Versatile Wearables Development Platform Integrates Diverse Sensors, Application Firmware, ARM Embed Hardware and Tools

Designing health/wellness and personal fitness devices, especially "wearables," presents a unique set of challenges: not only must they be very compact and extremely low power, but they must also interface with a set of diverse sensors, such as LEDs/photo-sensors (for blood-oxygen SpO2 readings), chest straps and patches for low-level cardiac signals (for EKGs), thermometers/temperature sensors, moisture sensors, and pressure transducers (for weight), to cite a few possibilities. Engineers striving to devise a viable approach and packaging for a product in this area often must resort to "cobbling together" a prototype and evaluation setup, which is a time-consuming, frustrating, fault-prone task—one which often has hardware and software incompatibilities that impede progress.
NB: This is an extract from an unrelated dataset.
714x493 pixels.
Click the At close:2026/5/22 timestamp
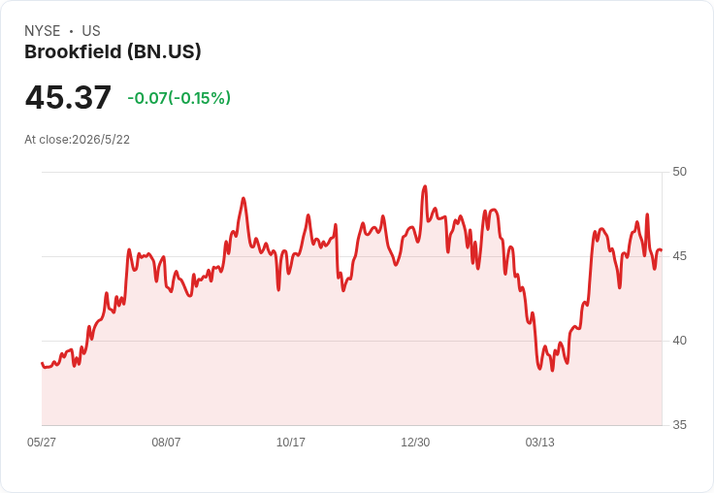pyautogui.click(x=77, y=140)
Analog/mixed-signal IC vendors are responding to the problem, as an integrated yet flexible and versatile development platform can ease the task, while also highlighting an array of their high-performance ICs at the same time. The hSensor Platform Maxim Integrated (formally called the MAXREFDES100# reference design) is a recent and powerful example: it includes its hSensor board, complete firmware with drivers, a debugger board and a graphical user interface (GUI). The hardware includes a broad range of sensors and interfaces:

MAX30003: Ultra-low power, single-channel integrated biopotential AFE
MAX30101: High-sensitivity pulse oximeter (SpO2) and heart-rate sensor
MAX30205: Industry’s only clinical-grade temperature sensor
MAX32620: Ultra-low power ARM® Cortex®-M4F microcontroller optimized for wearables
MAX14720: Industry’s lowest quiescent-current power-management integrated circuit (PMIC)

Additional components: Inertial sensors (three-axis accelerometer, six-axis accelerometer/gyroscope), barometric pressure sensor, flash memory and BLE radio.

However a set of just the sensors and their signal conditioning is necessary but not sufficient to fully relieve the designer's product-development pressures. Recognizing this, users of the Maxim hSensor platform have access to firmware source codes on Maxim’s website which, when combined with the platform, allows designers to load algorithms for different scenarios and adapt them to their specific applications. The firmware helps quickly test, validate and optimize designs, enabling faster evaluations and thus significantly reducing time to market.

The platform also includes support for the widely used ARM® mbed™ Internet of Things (IoT) Device Platform for writing software that controls hardware which can then connect to the cloud, simplifying creation of embedded, connected products. The mbed environment offers a high level of abstraction to eliminate maintenance of software tools and provide an extensive library of open-source software, supporting efficient evaluation and rapid prototyping of the application.